How extremists are damaging Islam
In its most straightforward sense, extremism means moving away from the middle, and this in itself is one of the paramount predicaments that plague so many Arab nations, said Dr Khalifa Ali Al Suwaidi in an opinion article for the Abu Dhabi-based daily Al Ittihad.
Extremism in the Arab world didn’t come out of the blue. Many factors and actors, mainly religious groups and totalitarian regimes, have come together to shape it, he added.
Moderation is instinctive and intrinsic to human beings. The shift from instinctive moderation to unnatural extremism is inculcated and impressed in people by education and practice.
The writer went on to describe practices among religious communities and certain Arab systems that have contributed to the proliferation of radical mindsets.
“The extremist way of thinking is built around a rejection of other ways of thinking or of the possibility of multiple aspects to one issue. Although the concept is present in the essence of Islam and was characteristic and representative of the ancient Islamic civilisations, effective implementation has derailed Islam away from its core value of tolerance,” the writer suggested.
Islam declares people’s right to choose their religion. “Religion can’t be compulsory,” says the Quran. This freedom of expression and thought is one of the essential pillars for building a civilisation.
“Generations living under Islamist rule grow up to respect and abide by a single opinion, that of the supreme leader or the emir. Anyone who dares to break away from general obedience is shunned and excluded from the group,” Al Suwaidi added.
The same is applicable for some Arab partisan regimes where a single, everlasting party monopolises all aspects of thought and creed, never to be doubted. Audacity to question it warrants you accusations of treason and the most severe of legal or non-judicial sanctions.

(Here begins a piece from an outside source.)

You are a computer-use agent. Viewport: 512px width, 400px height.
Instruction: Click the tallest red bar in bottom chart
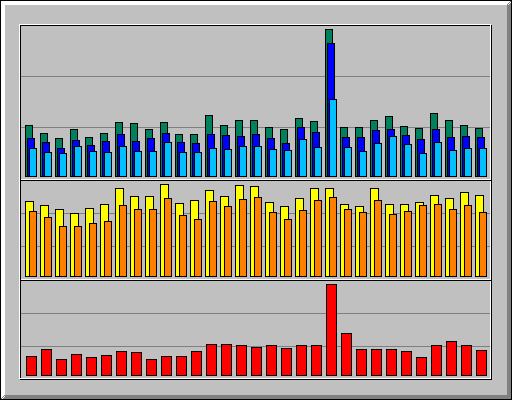331,330
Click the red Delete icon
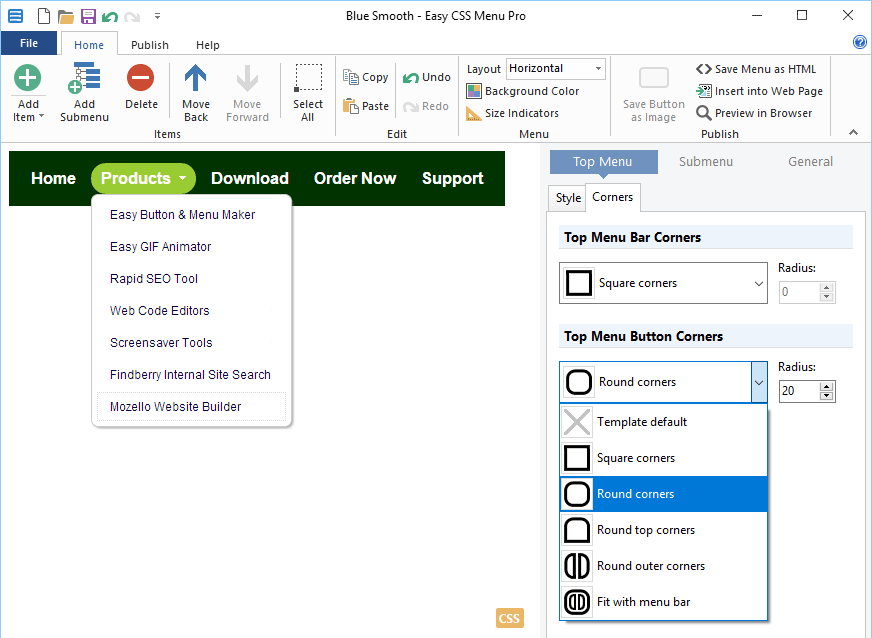Image resolution: width=872 pixels, height=638 pixels. (x=141, y=79)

Approaching people on a presumption that they are mindless and know only what they are taught is another one of those practices conducive to extremism. People are robbed of the right to seek out knowledge and practice the kind of logical, critical thought that has contributed immensely to enriching the human story throughout ages.

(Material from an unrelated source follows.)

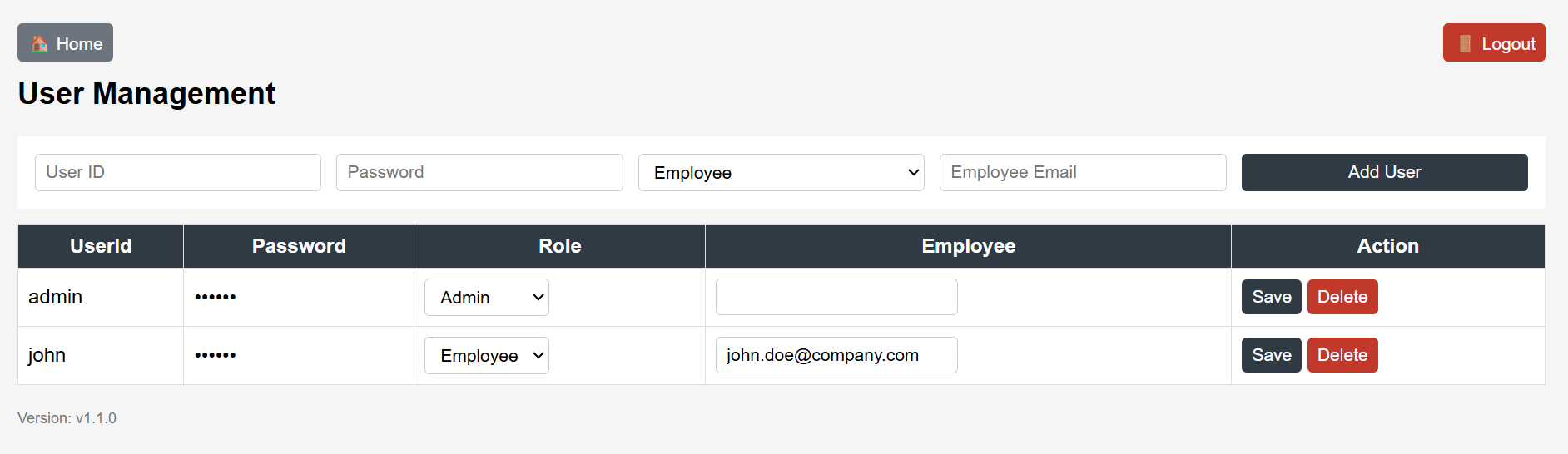Click the UserId column header

101,246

In the age of accessible news and multiple perspectives, some Arab states continue to adopt a “dumb media” policy that speaks to presumed simpletons rather than intelligent human beings.

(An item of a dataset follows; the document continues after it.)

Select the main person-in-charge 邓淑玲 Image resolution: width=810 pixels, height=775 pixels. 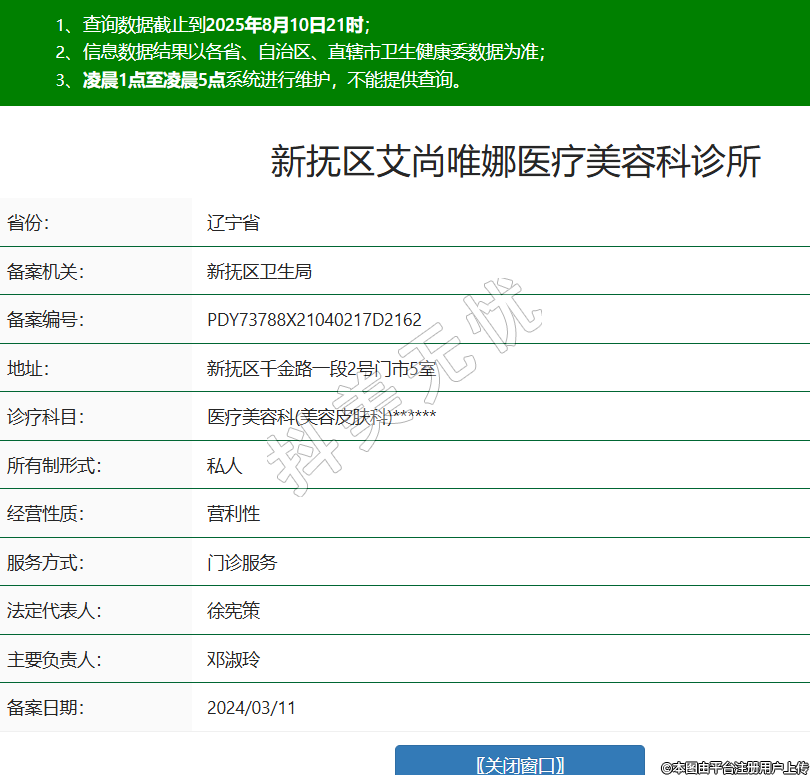(233, 660)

“This too has widened the gap between citizens and their rulers and pushed them to forsake the middle and migrate to one extreme of the other,” he explained. “Governments that treat their peoples as idiots sentence themselves to extinction.”
No matter how enlightened, mindsets are generally fixed in time and place, they don’t necessarily fit every time and place.
Why El Sisi is the right president for Egypt
All indicators lead us to believe that Field Marshal Abdel Fattah El Sisi will run in the presidential elections in Egypt. Most indicators say he will win, and some say that this will not satisfy some internal and external parties.
The majority of Egyptians see Field Marshal Sisi as the best option, labelling him as a strong and loyal saviour of the people. “These qualities alone make him a popular leader like the legendary great leaders who ruled through symbolism rather than actual achievements,” wrote Abdullah Al Otaibi, a columnist in pan-Arab daily Al Hayat.
Field Marshal El Sisi’s strength is not only linked to his personality or to the public’s admiration. A third factor of high importance will surely impact any future presidency. It may be a positive factor, but it may also negatively effect his plans for democratisation. It is: how will he solve the dilemma linking the military council and the presidency?
He cannot ask the army to return to its trenches in daily political declarations, nor can he easily ignore the constitution.
“I believe Egypt’s next president will submit to a political and economic ‘Army Republic’,” the writer said. “He will parallelly have to work on dismantling the link between the Egyptian army and both internal and foreign politics ... The president that is most capable of bearing such burden and reaching such achievement is Field Marshal Abdel Fattah El Sisi.”
Constitutions are just reflections of society
Nothing is sacred in politics, including constitutions – no matter how many oaths are taken upon them, argued Abdel Rahman El Rashed, editor-in-chief of the pan-Arab daily Asharq El Awsat.
Constitutions have always been written and rewritten, then burnt and re-burnt. It is of utmost importance to remain realistic, as constitutions and regulations, political and civil, are produced by humans and reflect society’s culture and history.
The first constitutions in the Arab world reflected exceptional cultures, perhaps due to colonial influences. The next constitutions were further enlightened, because the governing elite copied and improved on those of the colonialists. Such was the case in Tunisia under Habib Bourguiba in 1959. The Egyptian constitution reflected the state of the military when they came to power.
Tunisia’s constitution has been described as the best civil constitution across the Arab world. It has been approved by both Islamist and Liberals and has received a remarkable amount of votes – close to unanimity. In Egypt, the constitution has been criticised on the grounds that it was not based on “Sharia”, although it was more Islamist than that of Tunisia.
“Building a nation is a long and complex journey, one that results from culture,” he concluded.